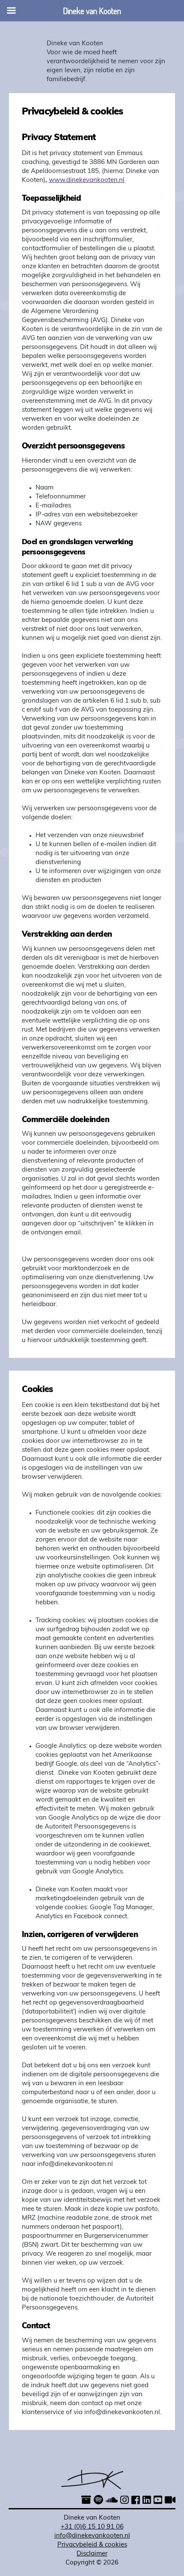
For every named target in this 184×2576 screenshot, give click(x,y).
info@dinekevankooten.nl (92, 2536)
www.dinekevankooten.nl (87, 180)
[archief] (86, 2501)
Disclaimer (92, 2554)
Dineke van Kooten (75, 44)
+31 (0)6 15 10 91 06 (92, 2527)
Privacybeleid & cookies (92, 2545)
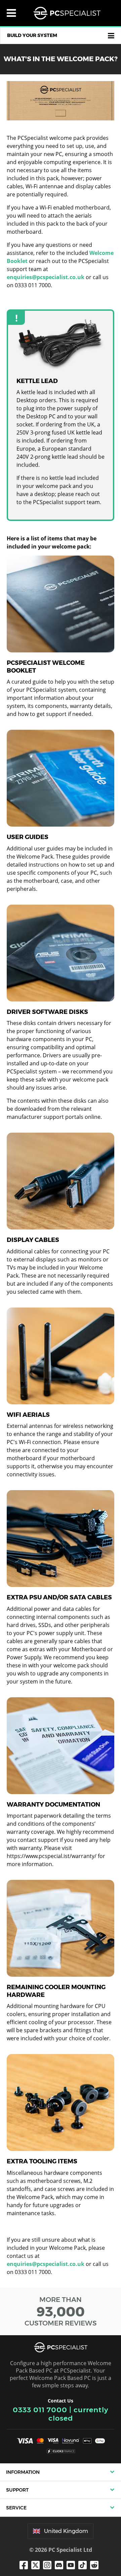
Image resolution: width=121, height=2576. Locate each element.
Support (17, 2490)
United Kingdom (66, 2531)
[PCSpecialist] (66, 13)
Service (16, 2508)
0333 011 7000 (40, 2409)
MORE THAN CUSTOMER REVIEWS (61, 2311)
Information (23, 2472)
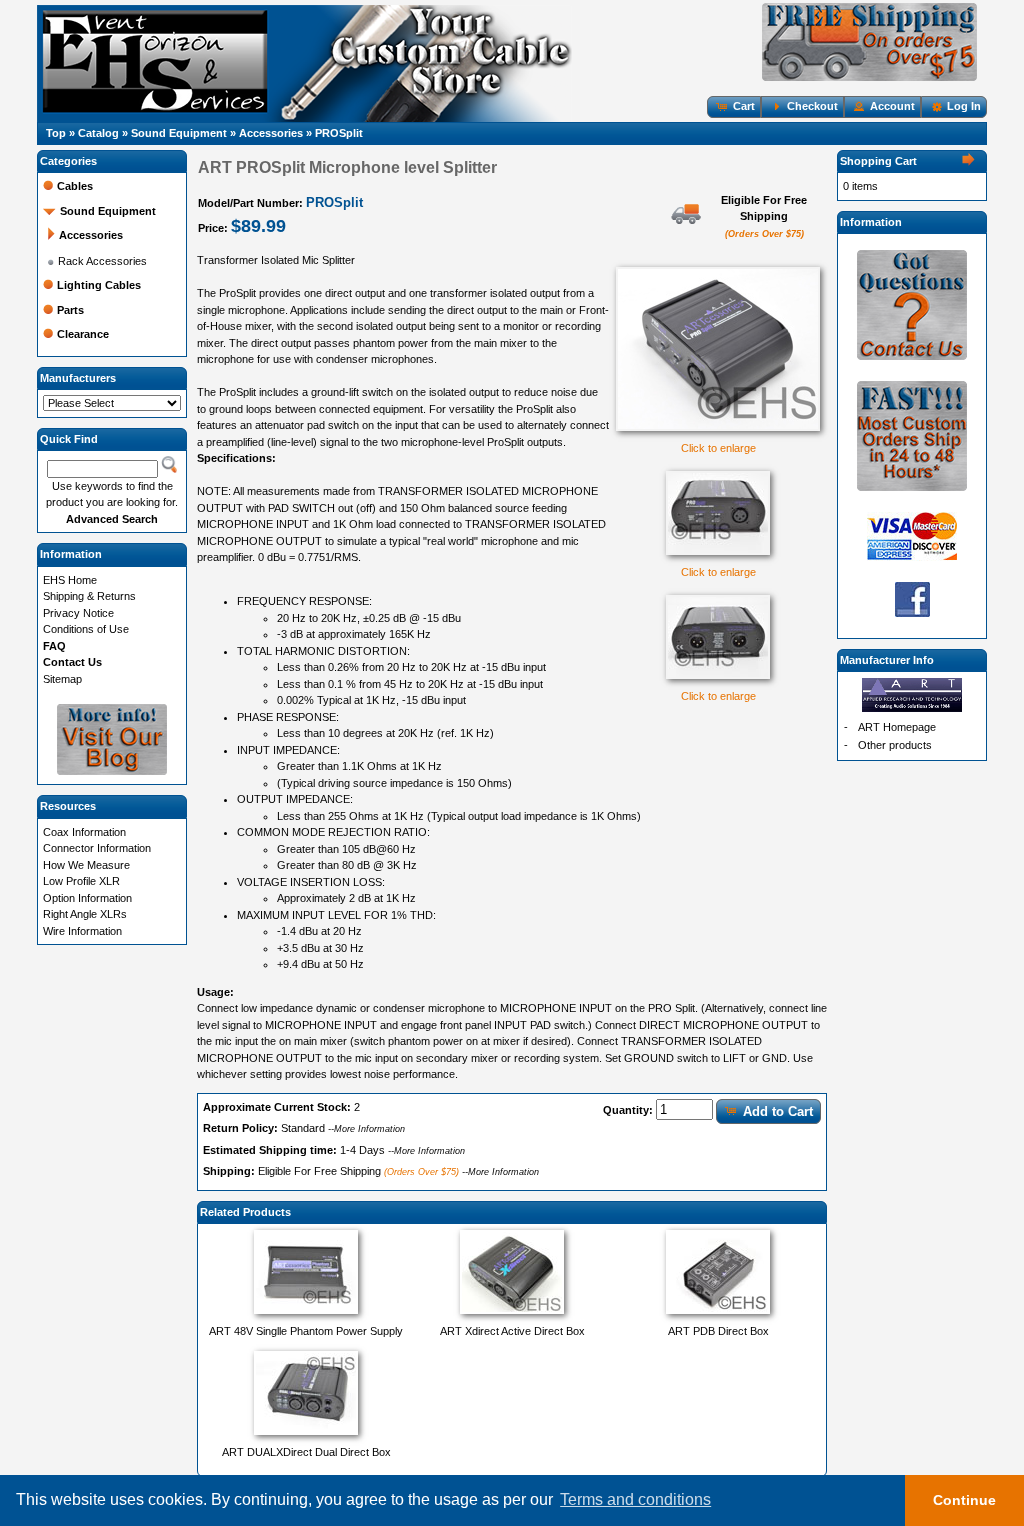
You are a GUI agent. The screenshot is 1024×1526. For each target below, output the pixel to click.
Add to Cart (778, 1111)
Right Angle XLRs (85, 914)
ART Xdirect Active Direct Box (512, 1331)
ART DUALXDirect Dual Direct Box (306, 1452)
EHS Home (70, 580)
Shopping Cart (878, 161)
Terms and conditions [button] (635, 1499)
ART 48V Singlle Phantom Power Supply (306, 1331)
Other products (895, 745)
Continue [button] (964, 1500)
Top (56, 133)
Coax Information (84, 832)
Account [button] (892, 106)
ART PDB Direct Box (718, 1331)
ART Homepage (897, 727)
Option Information (87, 898)
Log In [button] (964, 106)
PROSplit (339, 133)
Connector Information (97, 848)
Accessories (271, 133)
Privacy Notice (78, 613)
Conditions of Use (86, 629)
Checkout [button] (812, 106)
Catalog (98, 133)
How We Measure (86, 865)
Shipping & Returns (89, 596)
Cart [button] (744, 106)
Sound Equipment (179, 133)
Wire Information (82, 931)
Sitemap (62, 679)
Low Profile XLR (81, 881)
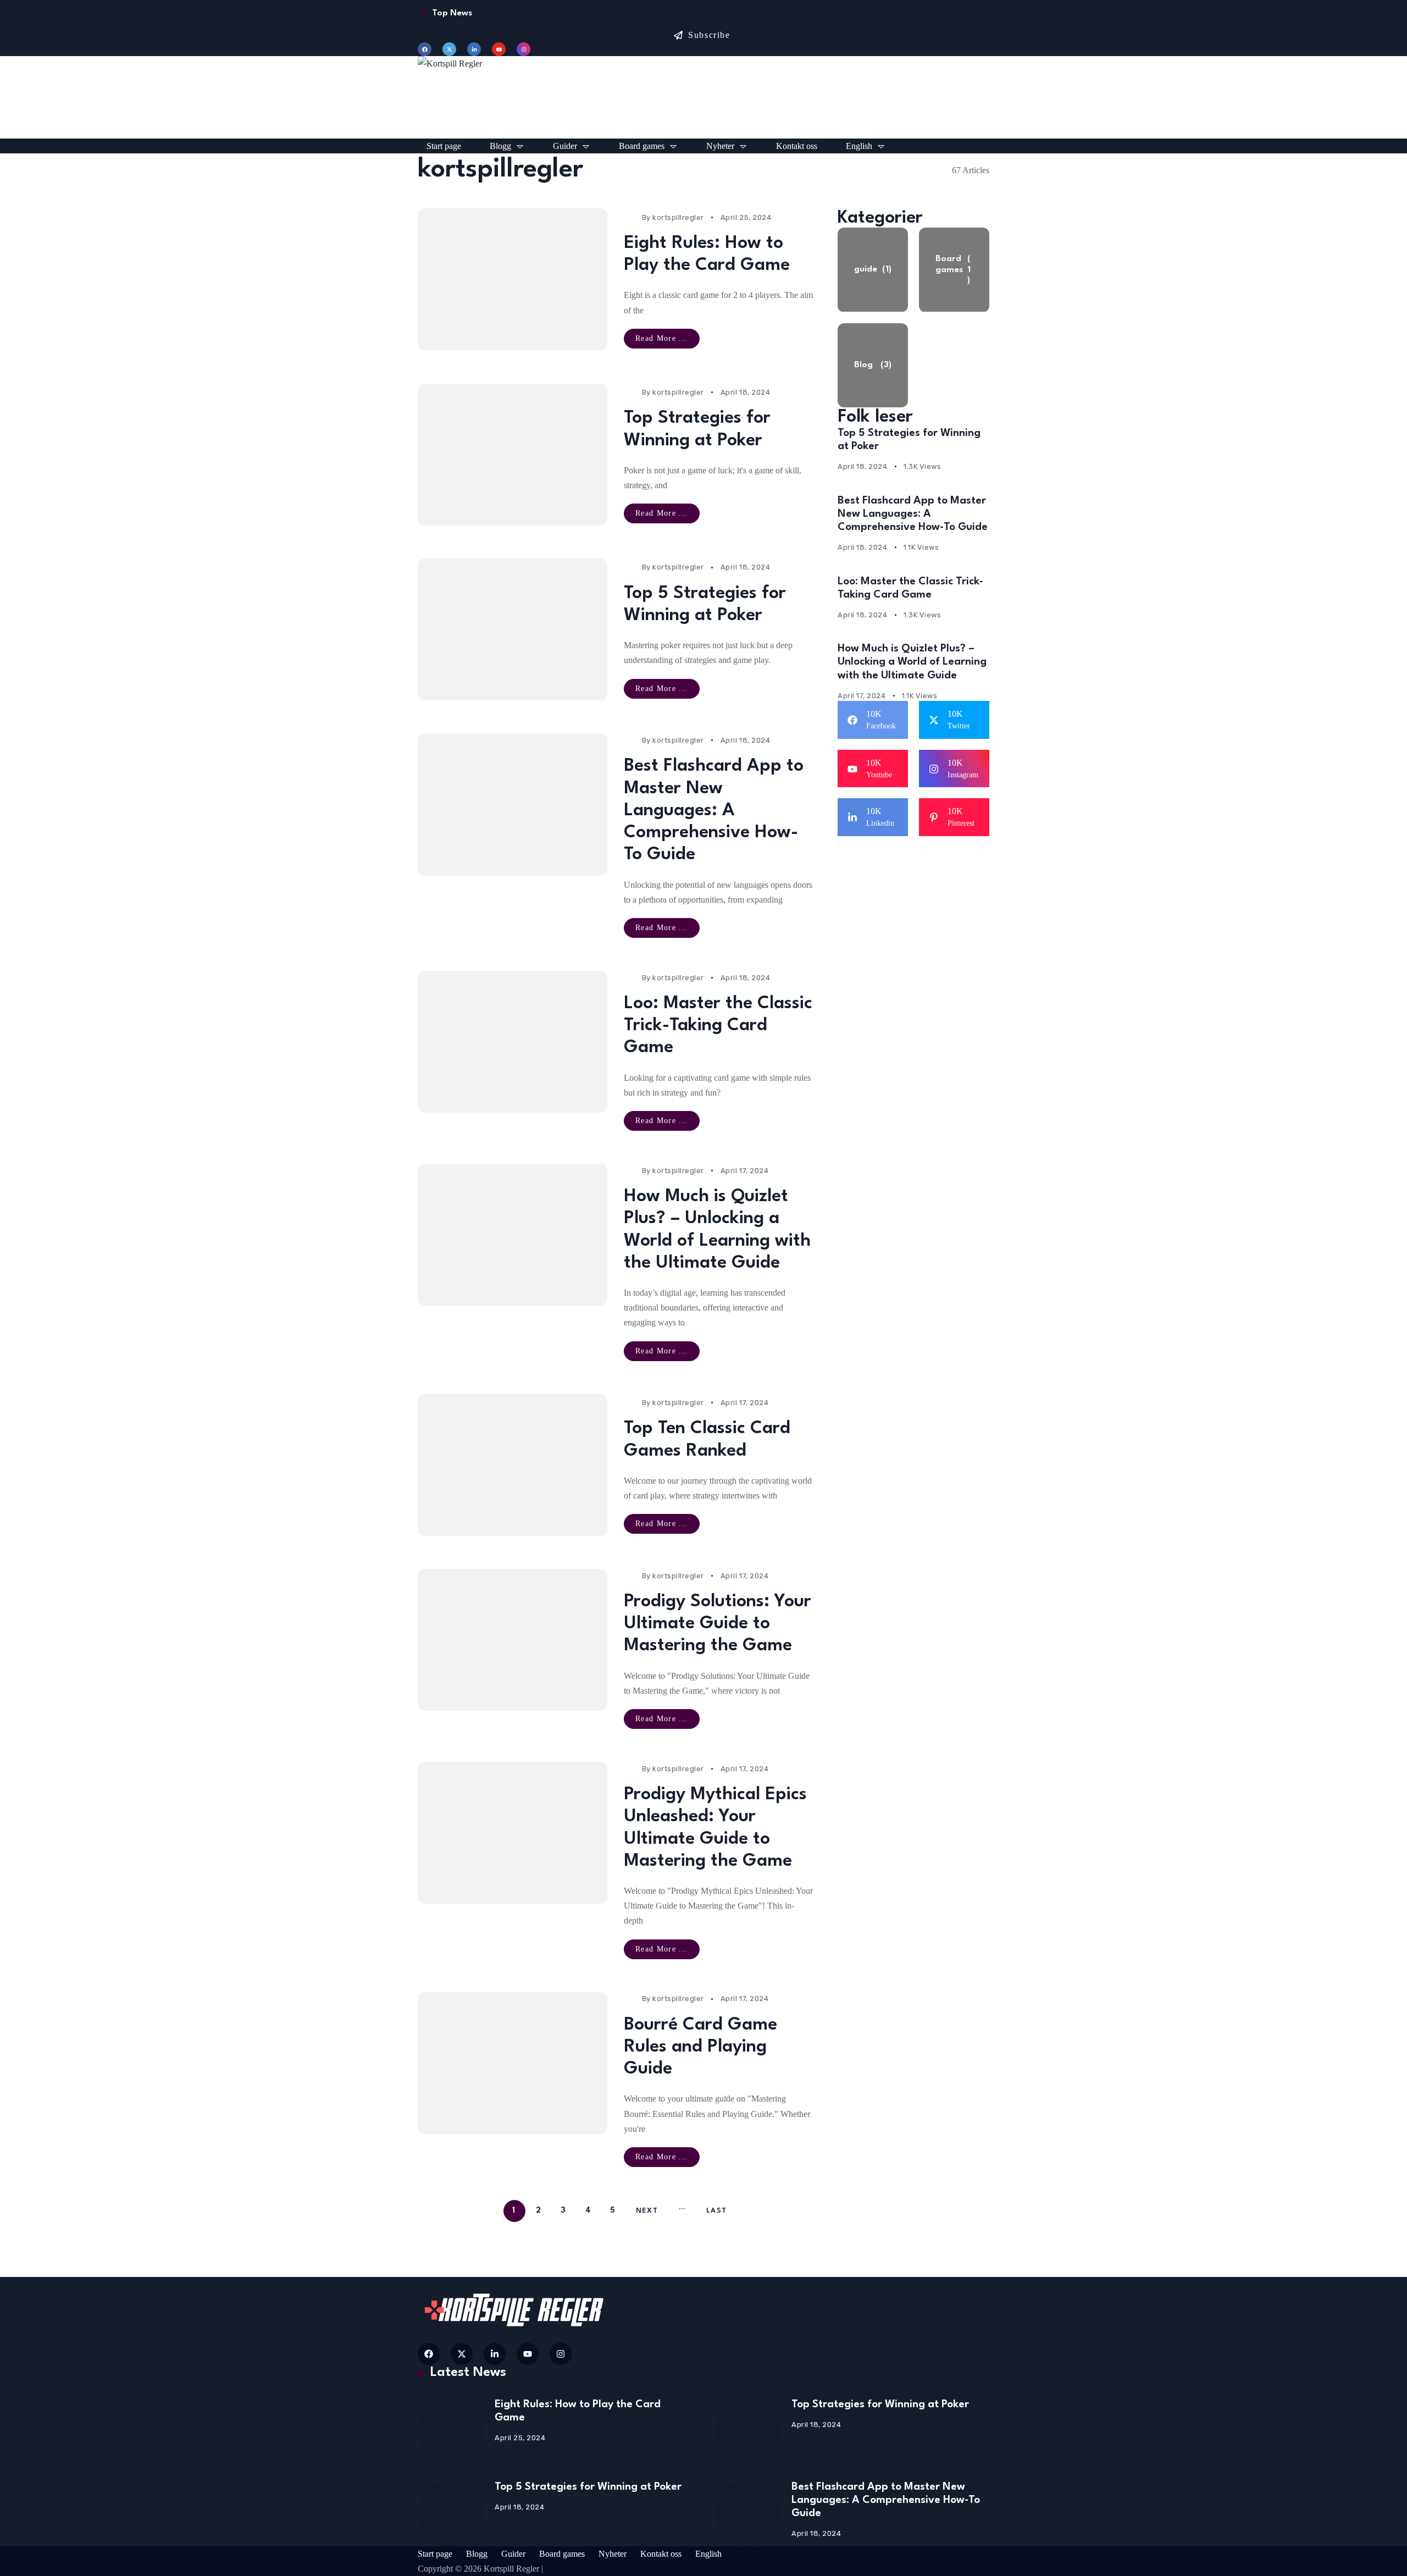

--

→ Description of the task
Every line from the start of the material through the line holding "EHS Home (70, 580)" must be returned exactly, and the pictures must not.

→ Response
For every named target in this 184×2576 screenshot, give click(x,y).
info@dinekevankooten.nl (92, 2536)
www.dinekevankooten.nl (87, 180)
[archief] (86, 2501)
Disclaimer (92, 2554)
Dineke van Kooten (75, 44)
+31 (0)6 15 10 91 06 (92, 2527)
Privacybeleid & cookies (92, 2545)
Image resolution: width=121, height=2576. Locate each element.
Support (17, 2490)
United Kingdom (66, 2531)
[PCSpecialist] (66, 13)
Service (16, 2508)
0333 011 7000 (40, 2409)
MORE THAN CUSTOMER REVIEWS (61, 2311)
Information (23, 2472)
You are a GUI agent. The screenshot is 1024×1526. For each target below, output the pixel to click.
Add to Cart (778, 1111)
Right Angle XLRs (85, 914)
ART Xdirect Active Direct Box (512, 1331)
ART DUALXDirect Dual Direct Box (306, 1452)
EHS Home (70, 580)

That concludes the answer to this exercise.